Document extract =>
☆ ☆ ☆ ☆ ☆

How to fit a linear model in the Bayesian way in Mathematica?

Question

Basically, I'm looking for the Bayesian equivalent of LinearModelFit. As of the moment of writing, Mathematica has no real (documented) built-in 
functionality for Bayesian fitting of data, but for linear regression there exist closed-form solutions for the posterior coefficient distributions and the posterior predictive distributions. Have these been implemented somewhere?

Sjoerd Smit · Accepted Answer

I submitted this question to answer it myself, since I recently updated my Bayesian inference repository on GitHub with a function called BayesianLinearRegression that does just this.  I wrote a general introduction to its functionalities on the Wolfram Community and the example notebook on GitHub shows some more advanced uses of the function. I also submitted the function to the Wolfram function repository and you can use this version simply by evaluating:
BayesianLinearRegression = ResourceFunction["BayesianLinearRegression", "Function"];

Please refer to the README.md file (shown on the front page of the repository link) for instructions on the installation of the BayesianInference package. If you don't want the whole package, you can also get the code for BayesianLinearRegression directly from the relevant package file.
Example of use
BayesianLinearRegression uses the same syntax as LinearModelFit. In addition, it also supports Rule-based definitions of input-output data as used by Predict (i.e., data of the form {x1 -> y1, ...} or {x1, x2, ...} -> {y1, y2, ...}). This format is particularly useful for multivariate regression (i.e., when the y values are vectors), which is also supported by BayesianLinearRegression.

☆ ☆ ☆ ☆ ☆

Raw records =>
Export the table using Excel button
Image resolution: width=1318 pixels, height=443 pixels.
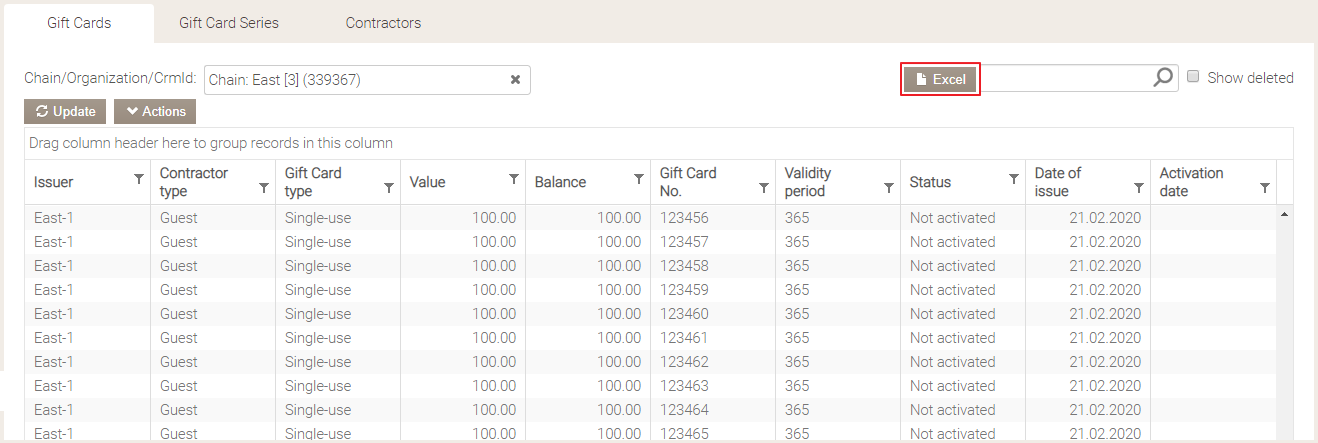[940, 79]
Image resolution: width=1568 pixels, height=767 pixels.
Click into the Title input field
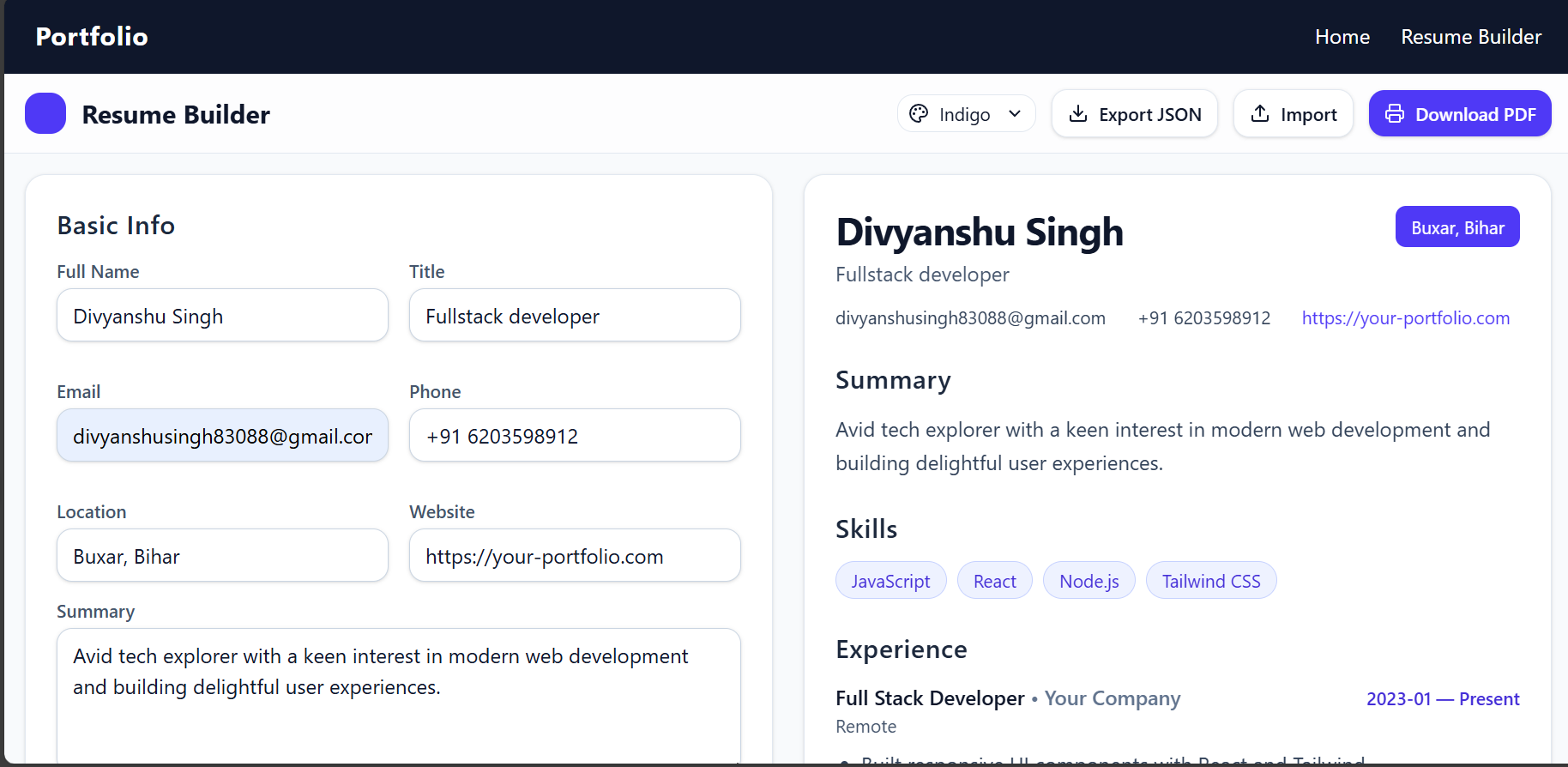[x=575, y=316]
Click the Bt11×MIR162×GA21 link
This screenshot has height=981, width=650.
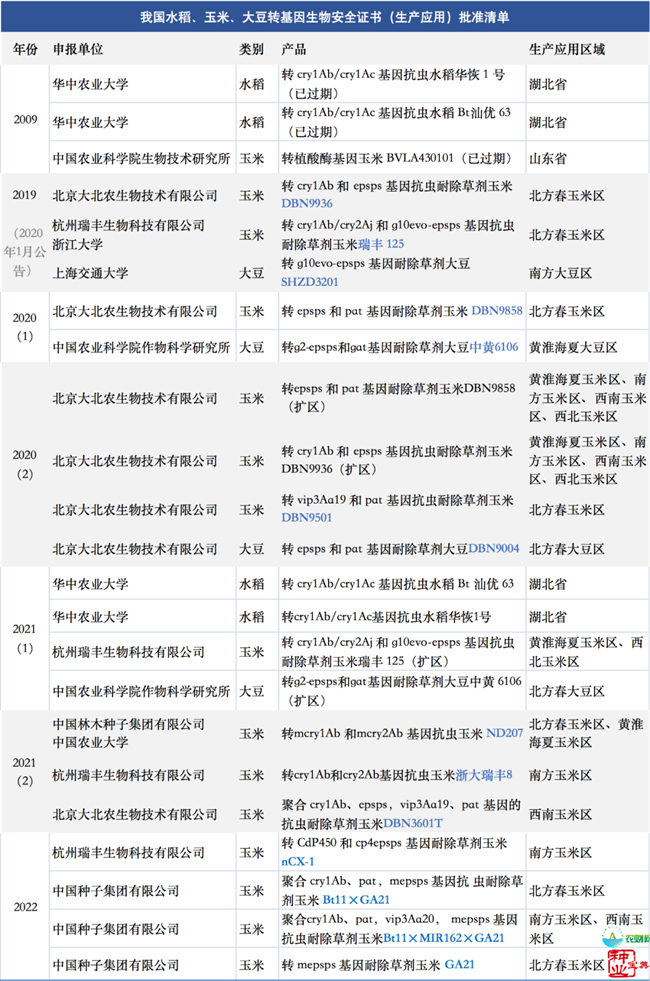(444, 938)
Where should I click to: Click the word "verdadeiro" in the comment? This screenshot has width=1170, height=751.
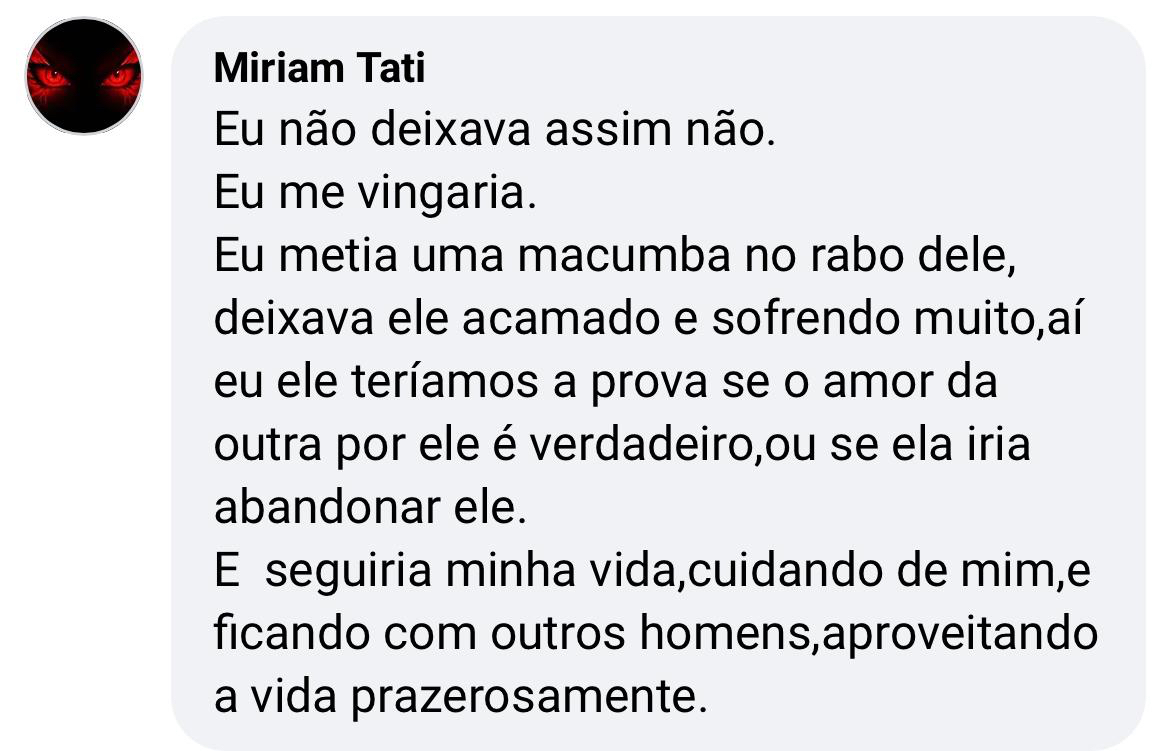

☆ ☆ ☆ ☆ ☆

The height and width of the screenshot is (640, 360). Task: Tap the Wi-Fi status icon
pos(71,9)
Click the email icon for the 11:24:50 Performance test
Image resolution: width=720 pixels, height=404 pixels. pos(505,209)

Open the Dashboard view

☆ ☆ ☆ ☆ ☆

Exercise tasks =>
- 1) In the thread on Bayesian linear fitting in Mathematica, which existing function's syntax does BayesianLinearRegression share?
- 2) Reproduce verbatim the portion of the Bayesian fitting thread that opens with the words "Basically, I'm looking" and closes with "been implemented somewhere?".

Responses by task =>
- 1) BayesianLinearRegression uses the same syntax as LinearModelFit.

- 2)
Basically, I'm looking for the Bayesian equivalent of LinearModelFit. As of the moment of writing, Mathematica has no real (documented) built-in 
functionality for Bayesian fitting of data, but for linear regression there exist closed-form solutions for the posterior coefficient distributions and the posterior predictive distributions. Have these been implemented somewhere?